En tus redes se puede acceder a tu vida, tus lecturas. Estás muy pegada a la visibilidad y eso no tiene nada que ver con la enfermedad como sentencia.
--Una chica me escribió y me dijo “vi tus videos bailando y me sorprendió”. Cuando acepté mi cuerpo conecté con el disfrute… y eso fue pasando con el tiempo, muy paulatinamente. Me empezó a hacer sentir bien maquillarme, usar tacos, minis o vestidos, cosas que para mí antes no eran una opción. En un momento del libro lo digo: mi cabeza era un suplicio pero a la mañana me maquillaba y construía la Luciana pública que necesitaba eso para enfrentar el mundo. Parece una frivolidad pero no lo es, es un recurso en el que una se apoya para sanarse.
¿Qué autoras te gustan, quienes son lxs primeras que se te cruzan por la cabeza?

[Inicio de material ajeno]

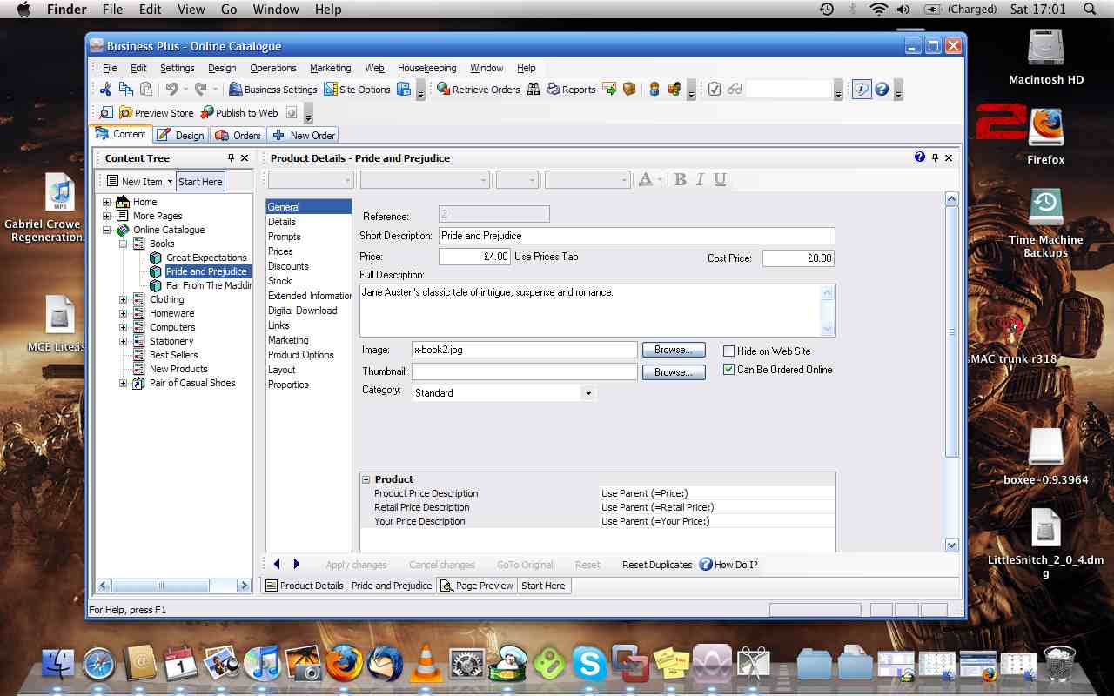Enable the Hide on Web Site checkbox
Viewport: 1114px width, 696px height.
[x=729, y=351]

--Loorie Moore, Claire Keegan, Dorothea Lasky, Sharon Olds… En el momento que empecé a escribir el libro leía mucha poesía y me doy cuenta que eso impactó mucho en el lenguaje. Me gustan todas las tristes: Anne Carson, Anne Sexton, Silvia Plath. Zambra, Forn, Barnes, Carrère… Leo mucho pero porque me esfuerzo. En el verano estaba en Lobos y mis sobrinos venían a la pileta y yo quería leer y no podía, entonces me indignaba, le decía a mi hermana “¡tengo que leer!” (risas). Me lo tomo muy en serio, no se me puede atrasar la lectura. Y me di cuenta que es un plan y que no quiero que me lo saquen por nada del mundo.